International Journal of Academic Multidisciplinary Research (IJAMR)
  Year: 2023 | Volume: 7 | Issue: 3 | Page No.: 172-178
The effect of loan defaults on profitability of financial institutions in Uganda: a case study of post bank, Anaka branch, Nwoya district Download PDF
Kilama Polycarp, Dr Ariyo Gracious Kazaara, Asiimwe Isaac Kazaara, Kobusigye Prudence, Kaziro Nicholas

Abstract:
The study examined the relationship between borrower behavior and profitability in post bank limited Anaka branch, Nwoya District, established the relationship between borrowers' capacity on sales and profits of the post bank limited, Anaka branch, Nwoya District, and investigated the relationship between borrowers' capacity on cash flow of the post bank limited, Anaka branch, Nwoya District. The study's findings also showed a substantial correlation between borrower behavior and loan repayment performance at Post Bank Anaka, with a significantly higher standardised coefficient of determination of 0.604 than 0.20. This concurs with Nguyen's (2017) Behavioural Primacy Theory, which contends that interactions between an individual and their environment are the primary cause of common behavior. People frequently alter their behavior to adapt with environmental changes.
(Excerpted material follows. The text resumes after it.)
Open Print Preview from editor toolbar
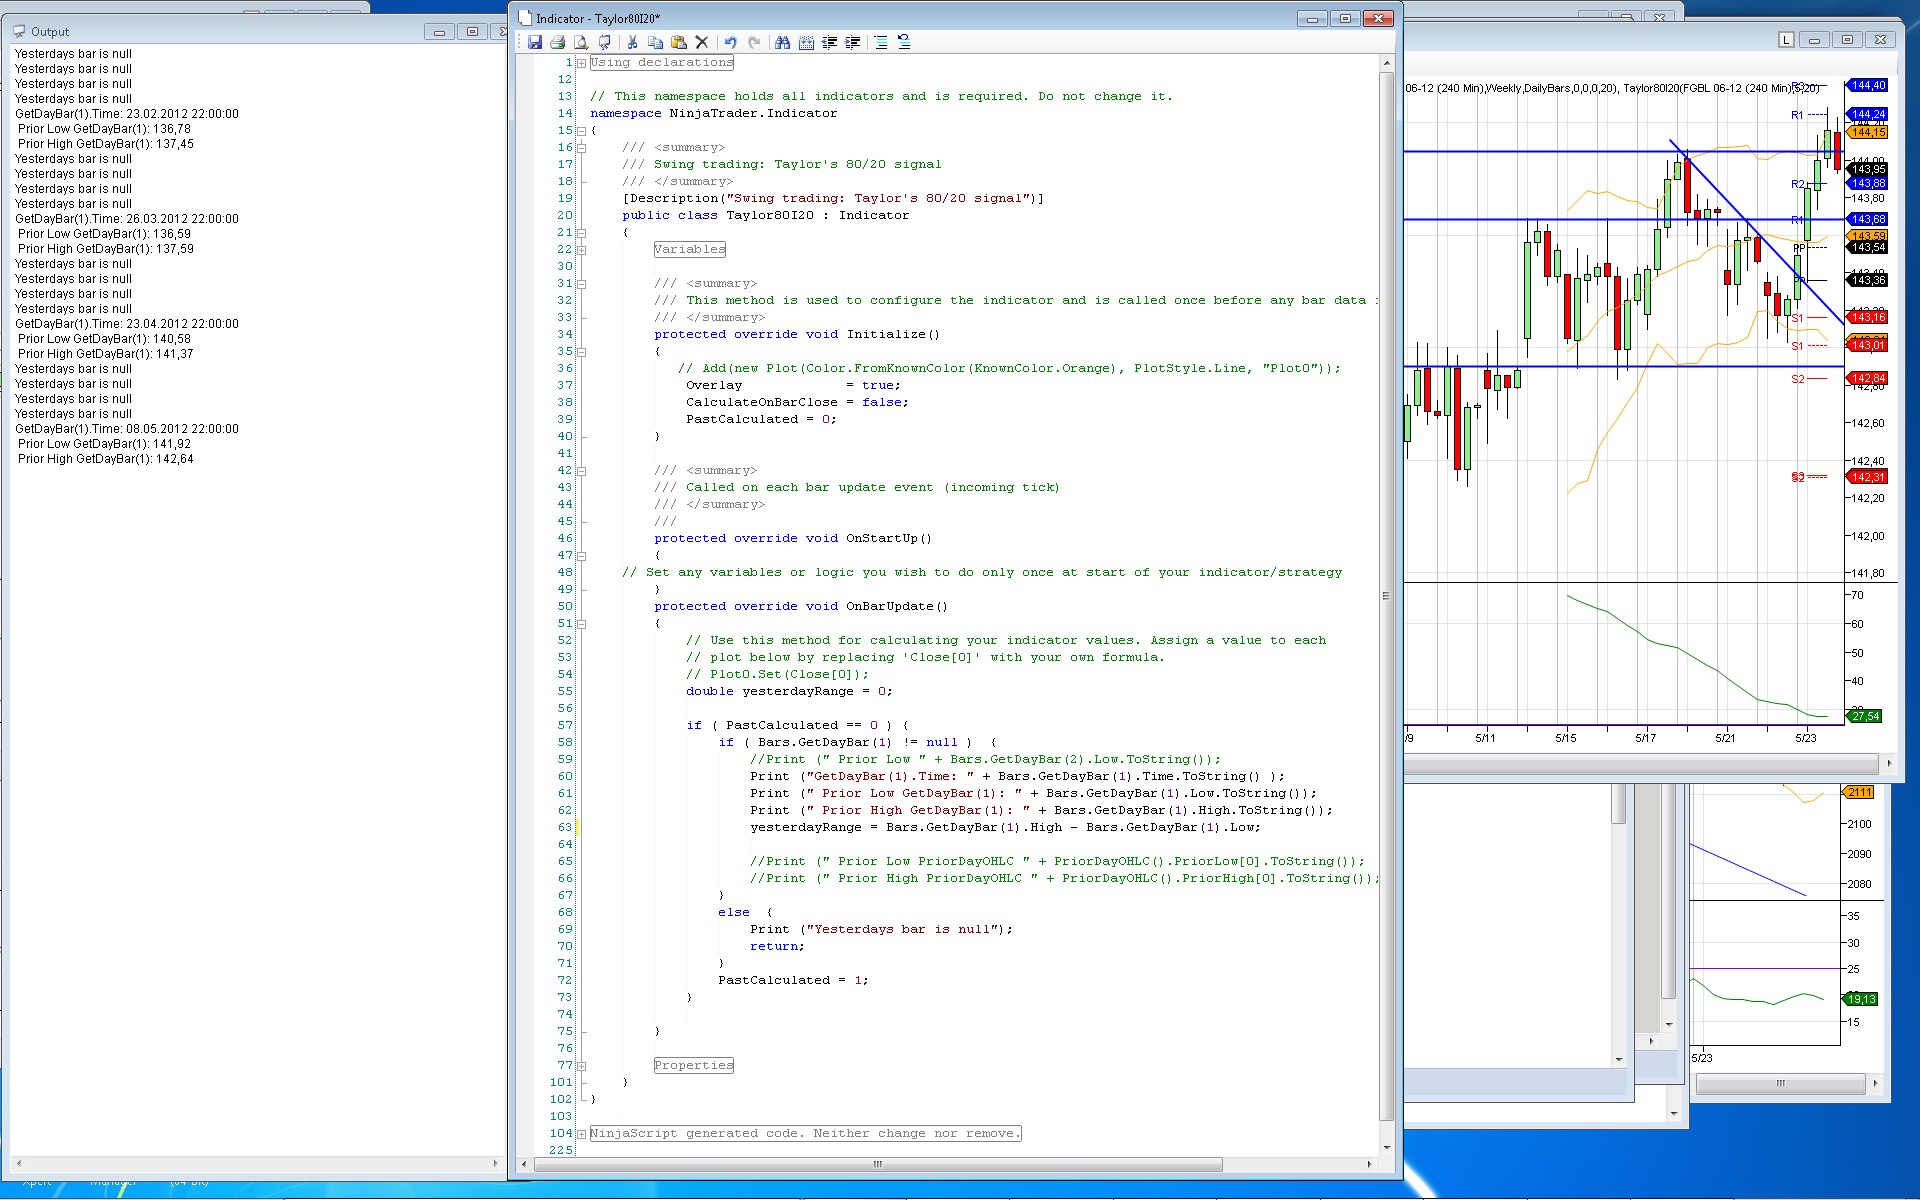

Thus, economic, cultural, social, psychological, personal, and political aspects influence the behavior of bank borrowers: The ability and willingness of borrowers to repay the proposed loans must be thoroughly evaluated, assessed, and checked before borrowers are provided loans. Economics was the initial discipline to develop a specific theory of purchasing behavior. This would give the bank the opportunity to lower bad debts and enhance loan repayment efficiency. Also, Post Banking Anaka should make sure that the rate of interest on the loan is reasonable for the borrower and does not consume a large portion of the borrower's income, since this could encourage repayment avoidance.